Sachin Bansal’s Navi Mutual Fund plans to launch electric vehicles fund


After filing papers for over 10 new schemes with Sebi last month, Sachin Bansal-backed Navi Mutual Fund has filed draft documents for four more funds, including an electric vehicles fund. Most of the documents have been filed for passively managed funds as the fund house seems to be looking to make a place in this category. The reason for tilting towards passive funds could be that they are easy to understand and cost-effective. The fund house has filed papers with Sebi to launch an electric vehicles fund — Navi Electric Vehicles and Driving Technology Fund of Fund (FoF) — an update with the markets regulator showed on Friday. “The investment objective of the scheme is to provide long-term capital appreciation by investing in units of overseas ETFs (exchange traded funds and/or index funds that invest in electric vehicles and driving technology,” the draft documents showed. The fund of funds will be benchmarked against the STOXX Global Electric Vehicles & Driving Technology NET Index. Apart from this, the fund house has filed documents for Navi Nifty India Manufacturing Index Fund and two international funds — Navi S&P 500 FoF and Navi Total China Index FoF. Market experts said passive funds have outperformed actively managed funds in the last couple of years and that is why such funds are gaining traction among investors. Passive funds are also gaining popularity in India because of their low expense ratio, they added. In an actively managed fund, the fund manager has more involvement in the decision making and is more active in looking after which stocks to buy or sell in its portfolio. In contrast, a passive fund is designed to track the performance of an index by investing in the same stocks in the same weightage, a process that is mostly automated.

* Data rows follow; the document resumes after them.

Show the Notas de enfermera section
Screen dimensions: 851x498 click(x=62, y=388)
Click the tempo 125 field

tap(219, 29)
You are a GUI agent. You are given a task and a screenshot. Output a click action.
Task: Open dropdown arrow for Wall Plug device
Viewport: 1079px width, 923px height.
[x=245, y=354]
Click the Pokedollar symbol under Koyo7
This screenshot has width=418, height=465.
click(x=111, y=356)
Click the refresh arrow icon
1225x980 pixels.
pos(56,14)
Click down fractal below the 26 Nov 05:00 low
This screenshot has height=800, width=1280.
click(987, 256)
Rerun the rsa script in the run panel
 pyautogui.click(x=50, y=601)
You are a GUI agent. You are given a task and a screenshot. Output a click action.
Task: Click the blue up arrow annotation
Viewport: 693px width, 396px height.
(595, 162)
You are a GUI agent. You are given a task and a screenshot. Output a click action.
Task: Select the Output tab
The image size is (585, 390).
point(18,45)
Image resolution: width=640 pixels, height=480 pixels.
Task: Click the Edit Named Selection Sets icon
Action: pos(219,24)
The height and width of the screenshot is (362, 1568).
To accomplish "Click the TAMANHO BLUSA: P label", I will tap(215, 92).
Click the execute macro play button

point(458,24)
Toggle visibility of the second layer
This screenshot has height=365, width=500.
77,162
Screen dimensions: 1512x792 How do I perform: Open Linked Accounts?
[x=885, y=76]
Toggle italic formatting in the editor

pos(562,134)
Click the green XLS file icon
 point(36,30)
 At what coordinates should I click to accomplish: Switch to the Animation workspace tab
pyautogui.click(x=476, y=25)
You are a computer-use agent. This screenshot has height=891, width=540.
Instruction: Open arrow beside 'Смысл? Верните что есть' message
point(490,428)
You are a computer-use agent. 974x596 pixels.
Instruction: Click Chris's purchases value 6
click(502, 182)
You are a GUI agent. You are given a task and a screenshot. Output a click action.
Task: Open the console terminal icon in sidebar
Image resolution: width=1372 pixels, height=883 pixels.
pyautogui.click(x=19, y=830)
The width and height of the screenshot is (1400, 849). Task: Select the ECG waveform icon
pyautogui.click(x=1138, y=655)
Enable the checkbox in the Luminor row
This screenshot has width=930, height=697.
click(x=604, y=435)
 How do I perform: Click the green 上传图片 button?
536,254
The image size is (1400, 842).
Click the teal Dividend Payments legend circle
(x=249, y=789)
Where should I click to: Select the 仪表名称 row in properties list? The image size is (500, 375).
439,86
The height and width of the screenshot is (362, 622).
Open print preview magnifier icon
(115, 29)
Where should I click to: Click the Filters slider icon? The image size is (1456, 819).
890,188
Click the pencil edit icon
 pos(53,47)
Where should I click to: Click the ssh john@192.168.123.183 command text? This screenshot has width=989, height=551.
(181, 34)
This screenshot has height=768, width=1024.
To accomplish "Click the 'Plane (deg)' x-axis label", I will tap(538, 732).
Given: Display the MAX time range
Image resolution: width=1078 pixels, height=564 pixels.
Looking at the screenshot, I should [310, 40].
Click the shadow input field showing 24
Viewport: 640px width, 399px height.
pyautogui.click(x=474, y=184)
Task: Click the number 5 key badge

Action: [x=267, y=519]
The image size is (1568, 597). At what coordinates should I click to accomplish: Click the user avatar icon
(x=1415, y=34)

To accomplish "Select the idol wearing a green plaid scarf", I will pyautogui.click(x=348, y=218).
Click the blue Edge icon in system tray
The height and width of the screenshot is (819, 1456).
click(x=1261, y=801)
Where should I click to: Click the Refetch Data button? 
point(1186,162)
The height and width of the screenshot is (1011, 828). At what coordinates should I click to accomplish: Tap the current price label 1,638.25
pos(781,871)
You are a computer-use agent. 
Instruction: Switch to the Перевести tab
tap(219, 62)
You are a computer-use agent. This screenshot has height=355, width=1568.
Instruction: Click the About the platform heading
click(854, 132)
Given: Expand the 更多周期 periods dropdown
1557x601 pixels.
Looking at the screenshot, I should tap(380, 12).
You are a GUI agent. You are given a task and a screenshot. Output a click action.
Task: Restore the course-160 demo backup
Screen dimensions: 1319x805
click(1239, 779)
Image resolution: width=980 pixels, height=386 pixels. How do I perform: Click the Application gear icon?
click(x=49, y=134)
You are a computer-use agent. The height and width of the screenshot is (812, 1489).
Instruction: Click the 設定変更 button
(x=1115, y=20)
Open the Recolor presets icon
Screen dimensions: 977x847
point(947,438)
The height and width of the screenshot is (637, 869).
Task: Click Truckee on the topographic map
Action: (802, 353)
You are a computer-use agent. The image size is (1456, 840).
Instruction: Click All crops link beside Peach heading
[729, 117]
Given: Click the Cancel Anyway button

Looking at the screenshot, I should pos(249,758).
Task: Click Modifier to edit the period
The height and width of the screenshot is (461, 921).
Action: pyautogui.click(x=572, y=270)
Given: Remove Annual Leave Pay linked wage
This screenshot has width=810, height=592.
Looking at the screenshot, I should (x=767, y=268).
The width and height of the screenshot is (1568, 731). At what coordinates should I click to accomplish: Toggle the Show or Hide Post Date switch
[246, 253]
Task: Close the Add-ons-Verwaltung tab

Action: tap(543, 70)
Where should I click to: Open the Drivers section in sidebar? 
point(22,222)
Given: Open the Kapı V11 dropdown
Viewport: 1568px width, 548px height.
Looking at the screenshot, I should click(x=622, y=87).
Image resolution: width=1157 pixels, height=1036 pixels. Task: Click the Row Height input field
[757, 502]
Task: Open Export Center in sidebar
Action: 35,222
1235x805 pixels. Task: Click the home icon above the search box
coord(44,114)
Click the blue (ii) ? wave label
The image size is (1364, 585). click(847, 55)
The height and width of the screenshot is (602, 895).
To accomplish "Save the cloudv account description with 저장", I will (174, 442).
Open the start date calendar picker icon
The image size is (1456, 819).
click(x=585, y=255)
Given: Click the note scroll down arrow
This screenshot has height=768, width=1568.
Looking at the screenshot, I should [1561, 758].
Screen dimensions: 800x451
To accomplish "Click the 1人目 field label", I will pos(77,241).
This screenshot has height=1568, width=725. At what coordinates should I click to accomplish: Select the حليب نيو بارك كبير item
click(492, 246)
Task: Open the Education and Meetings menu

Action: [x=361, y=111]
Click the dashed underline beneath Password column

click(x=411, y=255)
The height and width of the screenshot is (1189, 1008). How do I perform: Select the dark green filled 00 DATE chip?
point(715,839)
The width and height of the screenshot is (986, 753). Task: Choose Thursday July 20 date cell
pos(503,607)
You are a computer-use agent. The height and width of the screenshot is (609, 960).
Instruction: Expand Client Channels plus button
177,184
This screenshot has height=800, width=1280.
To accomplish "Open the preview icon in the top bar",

The fund house had filed papers for as many as 11 schemes last month, including Navi Total US Stock Market FoF, which would allow Indian investors to invest in the Vanguard Total Stock Market Index Fund ETF. Vanguard is the leading largest asset manager in the world and a pioneer in passive investing. In July, the fund house had launched the Navi Nifty 50 Index Fund with an expense ratio of 0.06 per cent for its direct plan offering, which is the lowest in the index schemes category so far. Bansal, co-founder of Flipkart, had acquired Essel Mutual Fund from the Essel Group in February 2021 and renamed it Navi Mutual Fund.